- **What is expected**: Copy out the entries below, swapping "switch" for "toggle" and changing nothing else. Leave out the pictures.

- **Material provided**:
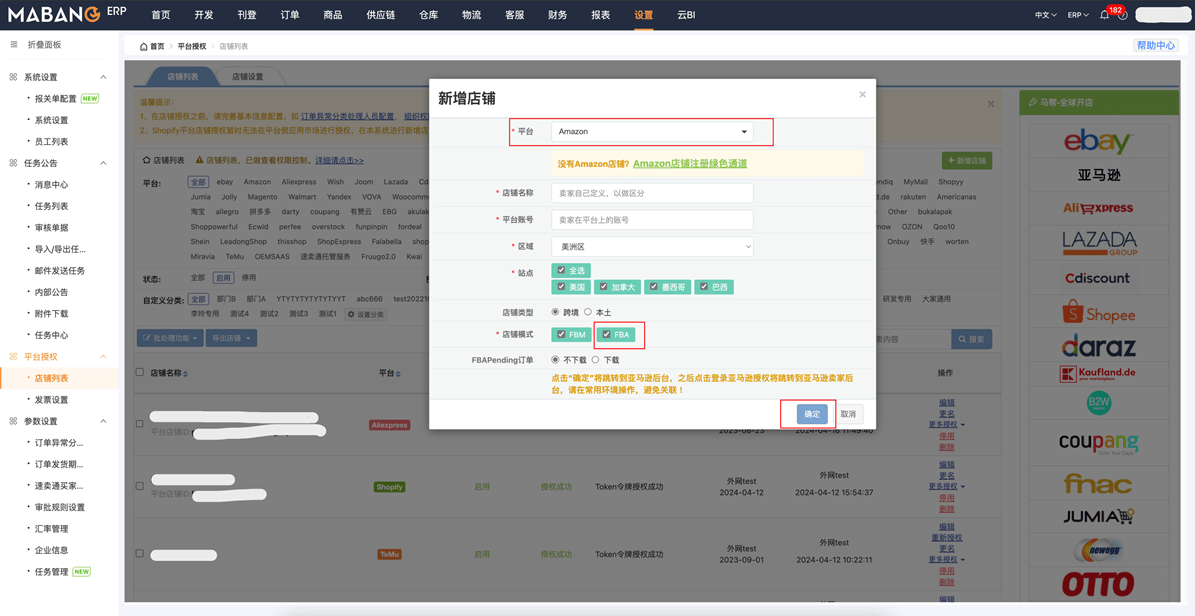This screenshot has height=616, width=1195.
Task: Open the 平台 Amazon dropdown
Action: tap(651, 132)
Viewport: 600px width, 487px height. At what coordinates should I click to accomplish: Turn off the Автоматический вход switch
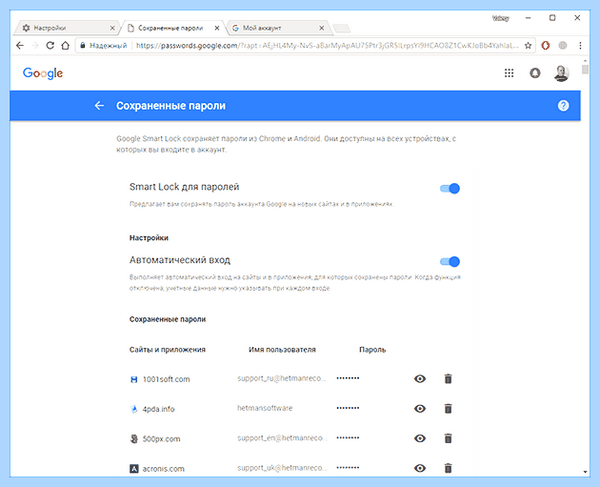coord(450,261)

- **Expected output**:
This screenshot has height=616, width=1195.
Task: Open the 平台 Amazon dropdown
Action: tap(651, 132)
Viewport: 600px width, 487px height. At what coordinates should I click to accomplish: Turn off the Автоматический вход toggle
coord(450,261)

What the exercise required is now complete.